The class action followed the UN’s explicit refusal to provide redress to cholera victims and to provide for an appropriate mode of settlement for the private law disputes, as required by Article VIII, Section 29 of the 1946 Convention on the Privileges and Immunities of the United Nations (the General Convention), as well as by the Status of Forces Agreement between Haiti and the UN. According to the UN, the dispute at hand involves ‘a review of political and policy matters’. It does not have a private law character. Therefore, those rules do not apply.

The Haiti Cholera Case has to be assessed in the context of the broader ongoing debate about the UN’s accountability. The jurisdictional immunity of international organizations in domestic courts is increasingly being brought into question. There is a growing plea to update it, with a view to reducing its scope and balancing it with the individual right of access to justice. Such demands have gained some success over time: recent judicial practice has shown a trend to restrict that immunity.

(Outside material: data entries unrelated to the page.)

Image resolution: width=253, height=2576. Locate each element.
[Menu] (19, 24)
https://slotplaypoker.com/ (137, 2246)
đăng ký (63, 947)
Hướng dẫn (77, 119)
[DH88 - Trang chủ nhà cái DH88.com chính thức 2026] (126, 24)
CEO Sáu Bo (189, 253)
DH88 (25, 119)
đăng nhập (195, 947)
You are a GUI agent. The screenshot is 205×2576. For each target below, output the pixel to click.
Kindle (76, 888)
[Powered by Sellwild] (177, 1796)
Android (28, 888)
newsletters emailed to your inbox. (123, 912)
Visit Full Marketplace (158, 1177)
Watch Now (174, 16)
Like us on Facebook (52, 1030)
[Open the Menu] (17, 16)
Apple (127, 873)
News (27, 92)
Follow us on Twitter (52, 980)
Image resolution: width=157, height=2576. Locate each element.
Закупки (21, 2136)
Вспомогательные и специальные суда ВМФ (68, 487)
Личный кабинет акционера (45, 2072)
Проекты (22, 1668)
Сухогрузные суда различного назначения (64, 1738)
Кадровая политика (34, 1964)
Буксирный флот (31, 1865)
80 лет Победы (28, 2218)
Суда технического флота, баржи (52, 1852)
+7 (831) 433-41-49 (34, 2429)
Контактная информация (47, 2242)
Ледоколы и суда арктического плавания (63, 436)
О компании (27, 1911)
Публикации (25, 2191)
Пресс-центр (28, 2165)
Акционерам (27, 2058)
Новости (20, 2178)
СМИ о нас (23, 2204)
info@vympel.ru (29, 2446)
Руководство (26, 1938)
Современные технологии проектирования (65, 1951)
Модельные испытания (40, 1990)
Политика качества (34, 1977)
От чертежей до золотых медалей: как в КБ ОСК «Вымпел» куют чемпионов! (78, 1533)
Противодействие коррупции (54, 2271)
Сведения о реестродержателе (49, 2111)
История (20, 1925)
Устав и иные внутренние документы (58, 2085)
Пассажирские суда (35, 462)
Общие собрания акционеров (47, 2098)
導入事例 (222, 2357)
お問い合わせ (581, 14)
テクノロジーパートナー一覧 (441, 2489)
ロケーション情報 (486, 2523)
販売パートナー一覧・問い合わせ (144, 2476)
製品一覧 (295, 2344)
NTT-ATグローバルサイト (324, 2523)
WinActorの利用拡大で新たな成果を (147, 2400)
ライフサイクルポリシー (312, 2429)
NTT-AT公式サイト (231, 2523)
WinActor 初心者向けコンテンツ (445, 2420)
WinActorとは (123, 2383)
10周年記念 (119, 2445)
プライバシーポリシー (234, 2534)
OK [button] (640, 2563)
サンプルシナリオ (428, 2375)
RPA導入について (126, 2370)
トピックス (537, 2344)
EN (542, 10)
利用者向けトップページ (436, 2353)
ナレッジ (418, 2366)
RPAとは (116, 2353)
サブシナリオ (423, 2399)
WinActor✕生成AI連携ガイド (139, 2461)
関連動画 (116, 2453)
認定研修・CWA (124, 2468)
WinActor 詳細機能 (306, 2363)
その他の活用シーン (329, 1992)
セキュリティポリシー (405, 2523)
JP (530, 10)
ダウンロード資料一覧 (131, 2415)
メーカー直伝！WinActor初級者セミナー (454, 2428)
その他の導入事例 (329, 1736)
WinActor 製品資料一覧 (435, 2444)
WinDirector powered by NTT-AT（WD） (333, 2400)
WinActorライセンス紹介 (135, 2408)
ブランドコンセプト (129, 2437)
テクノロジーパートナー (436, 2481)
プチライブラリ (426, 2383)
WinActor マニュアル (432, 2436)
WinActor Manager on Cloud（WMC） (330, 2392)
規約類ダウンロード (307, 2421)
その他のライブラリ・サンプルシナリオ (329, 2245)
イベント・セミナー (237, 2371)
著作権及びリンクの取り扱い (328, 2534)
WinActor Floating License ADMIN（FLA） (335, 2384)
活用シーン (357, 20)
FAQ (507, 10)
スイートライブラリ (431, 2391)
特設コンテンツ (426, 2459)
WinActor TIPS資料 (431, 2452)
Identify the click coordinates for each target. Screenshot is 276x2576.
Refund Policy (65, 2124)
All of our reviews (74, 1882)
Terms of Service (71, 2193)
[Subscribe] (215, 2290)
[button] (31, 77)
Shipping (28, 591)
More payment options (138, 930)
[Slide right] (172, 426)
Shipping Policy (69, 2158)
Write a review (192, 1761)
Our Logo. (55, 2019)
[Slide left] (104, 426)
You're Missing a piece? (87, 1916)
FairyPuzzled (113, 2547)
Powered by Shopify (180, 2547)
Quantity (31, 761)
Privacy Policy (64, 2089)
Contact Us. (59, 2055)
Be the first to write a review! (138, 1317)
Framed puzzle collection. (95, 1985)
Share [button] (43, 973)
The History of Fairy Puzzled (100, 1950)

Nevertheless, the UN has remained unaffected by this trend, notwithstanding the enlargement of its activities in the field of international peace and security. Domestic courts continue to uphold its immunity, as in the Mothers of Srebrenica case where the European Court of Human Rights found that the Dutch courts’ grant of immunity to the UN did not violate Article 6 of the European Convention on Human Rights.

A similar approach was adopted in the Opinion on United Nations Immunity, rendered on 9 January 2015 by District Court Judge Oetken in Georges et al v United Nations et al, which dismissed the case for lack of subject-matter jurisdiction. According to Judge Oetken, the UN enjoys absolute immunity from suit, unless it expressly waives it. He refused to consider this privilege contingent on the fulfilment of the duty to provide a mechanism to solve third-party claims. The applicants appealed this ruling and two other similar class actions are still pending in US courts. Consequently, the issues raised by this case are far from being definitively settled.

The problem concerning the extent of UN immunities goes far beyond the case at hand, even if the fate of the Haiti cholera victims is indicative of the aberrations to which absolute immunity can lead. It is hard to accept that the UN could decline its responsibility, by asserting blanket immunity for peacekeeping operations which manifestly fail to meet diligence standards and run against their objectives. This is all the more so given the UN’s continued failure to establish alternative mechanisms for adjudicating victims’ claims resulting from such operations.

Three main legal questions hence arise. First, what is the relationship between the UN’s absolute immunity, prescribed by Article II, Section 2 of the General Convention, and the UN’s obligation to provide for alternative modalities to settle individual third-party claims under Article VIII, Section 29 of the same Convention? Second, are disputes stemming from UN forces’ activities ‘of a private law character’? Finally, can the availability of alternative dispute settlement mechanisms, as a necessary condition to the immunity grant, be constructed on other legal grounds that Judge Oetken did not take into account(such as, relevant UN legal instruments or international human rights law)? In particular, how can the UN’s absolute immunity be reconciled with the UN’s role in promoting and ensuring respect for human rights, including the individual right of access to justice?

Rosa Freedman and Nicolas Lemay-Hebert, on the one hand, and Riccardo Pavoni, on the other hand, address these issues from different point of views and following different approaches. However, they both put the Haiti Cholera Case into a wider context and assess recent judicial developments concerning the immunity of international organizations. As a result, they rely on the ‘alternative remedy’ test to find a more balanced solution to the conflict between UN immunity and the individual right of access to a court.